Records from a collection
********************

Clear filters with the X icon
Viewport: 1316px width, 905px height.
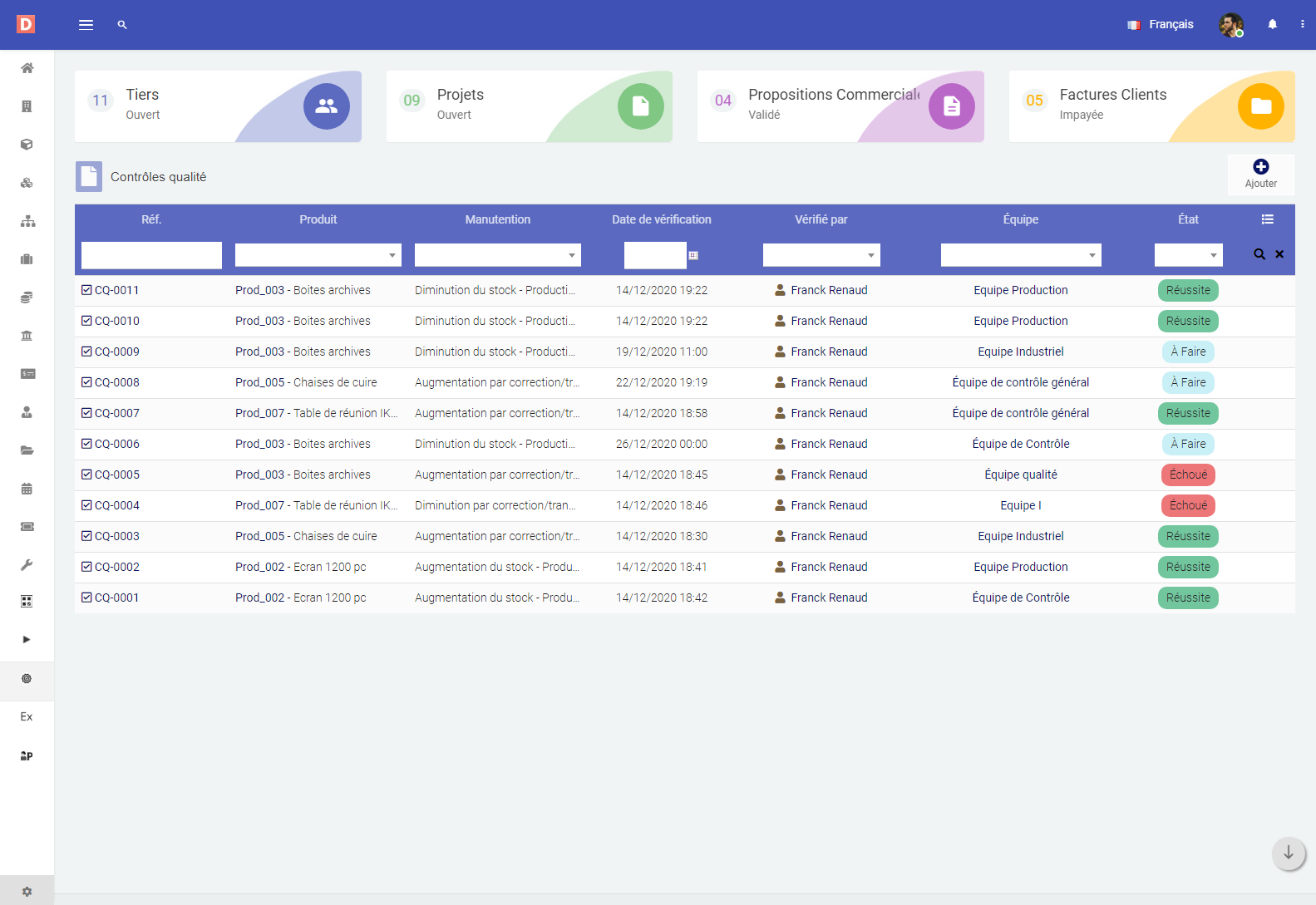click(1279, 254)
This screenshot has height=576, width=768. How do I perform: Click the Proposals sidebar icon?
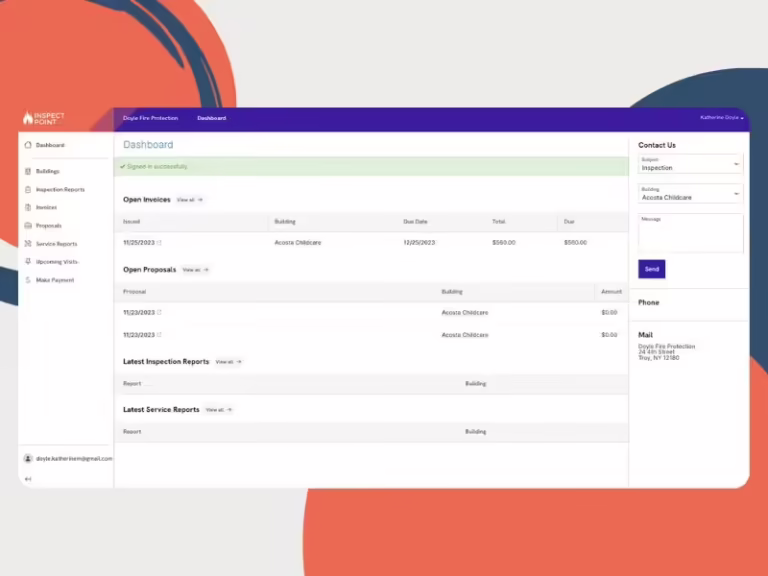pyautogui.click(x=28, y=226)
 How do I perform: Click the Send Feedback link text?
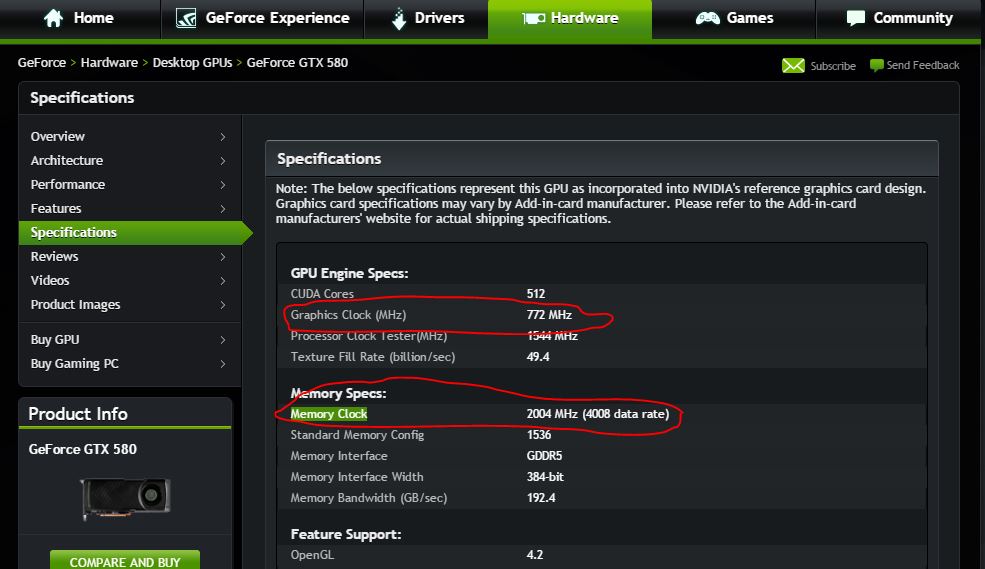point(922,65)
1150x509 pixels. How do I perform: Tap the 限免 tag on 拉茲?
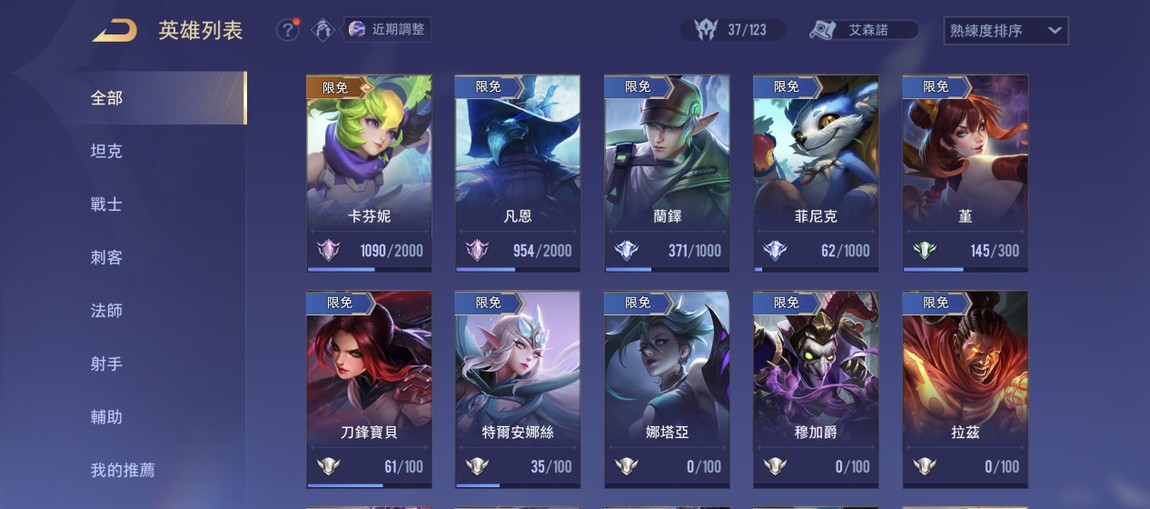pos(936,303)
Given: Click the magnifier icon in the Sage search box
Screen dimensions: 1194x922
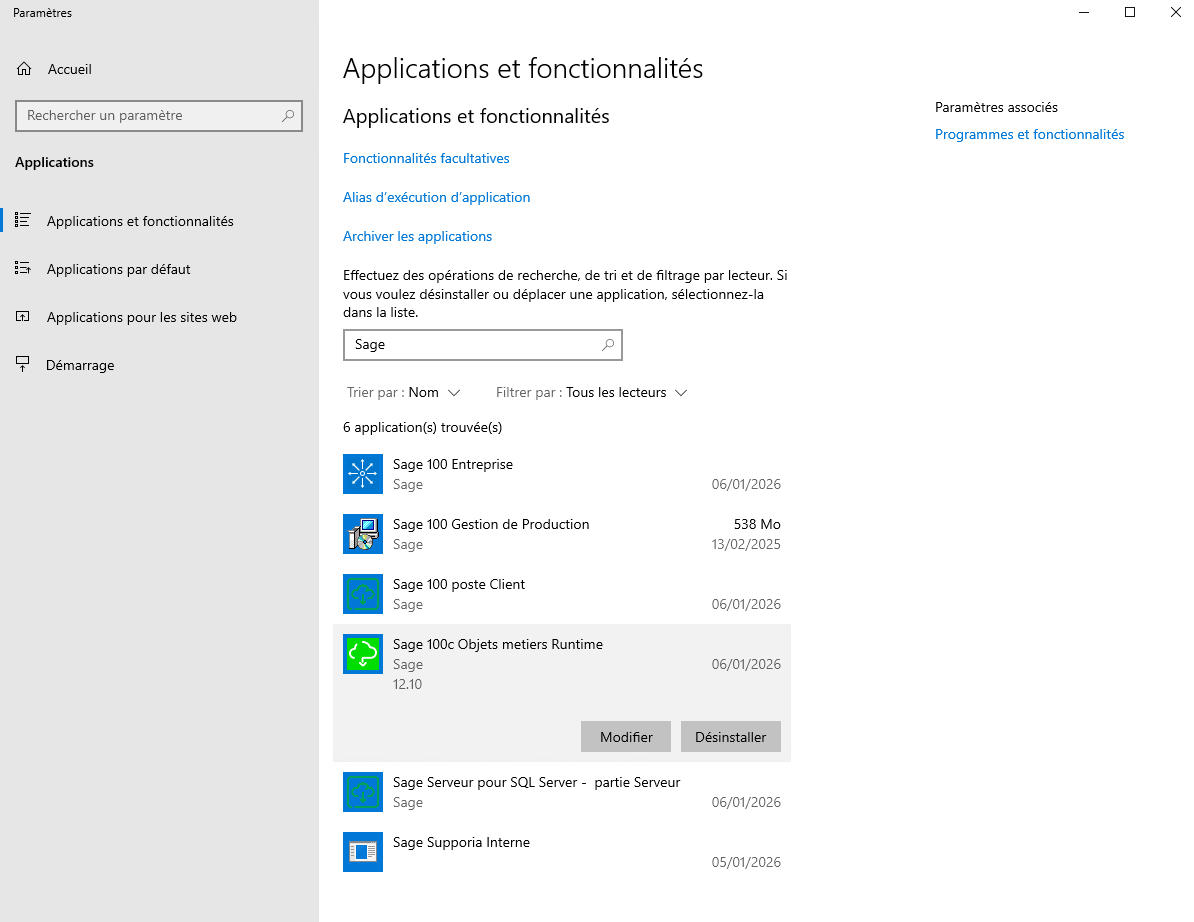Looking at the screenshot, I should point(608,345).

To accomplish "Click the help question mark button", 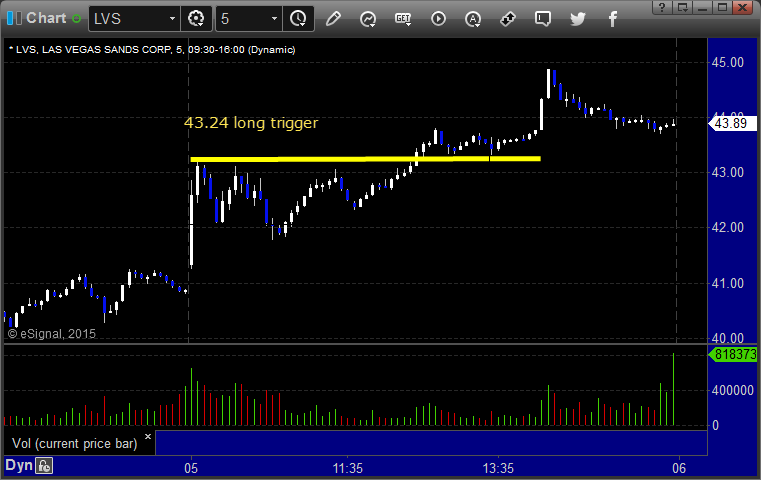I will pyautogui.click(x=662, y=7).
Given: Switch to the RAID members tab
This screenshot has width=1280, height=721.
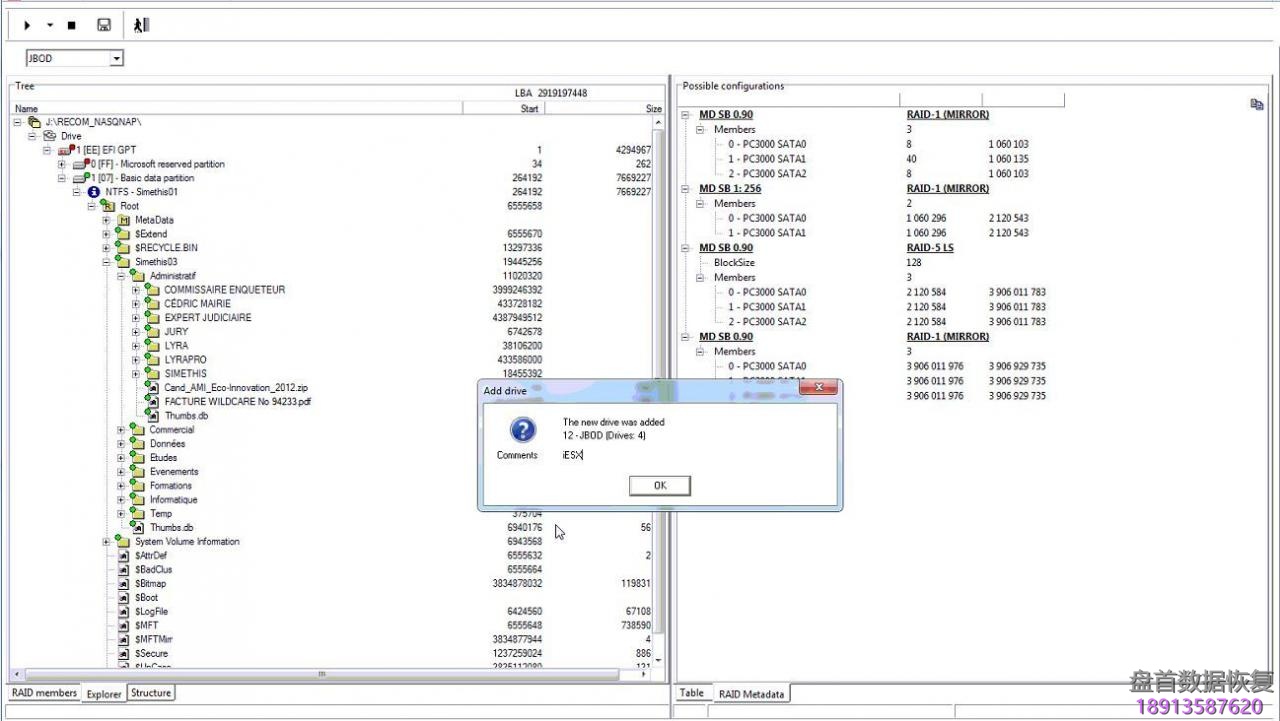Looking at the screenshot, I should [x=43, y=693].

********************

PROBLEM REQUIREMENTS:
Retype the entries above exactly. Stop after the line containing "Given: Click the", and omit the pictures.

RESPONSE TO THIS EXERCISE:
Clear filters with the X icon
Viewport: 1316px width, 905px height.
click(1279, 254)
This screenshot has height=576, width=768. How do I perform: Click the Proposals sidebar icon?
pyautogui.click(x=28, y=226)
 How do I perform: Click the Send Feedback link text?
point(922,65)
1150x509 pixels. How do I perform: Tap the 限免 tag on 拉茲?
pos(936,303)
Given: Click the magnifier icon in the Sage search box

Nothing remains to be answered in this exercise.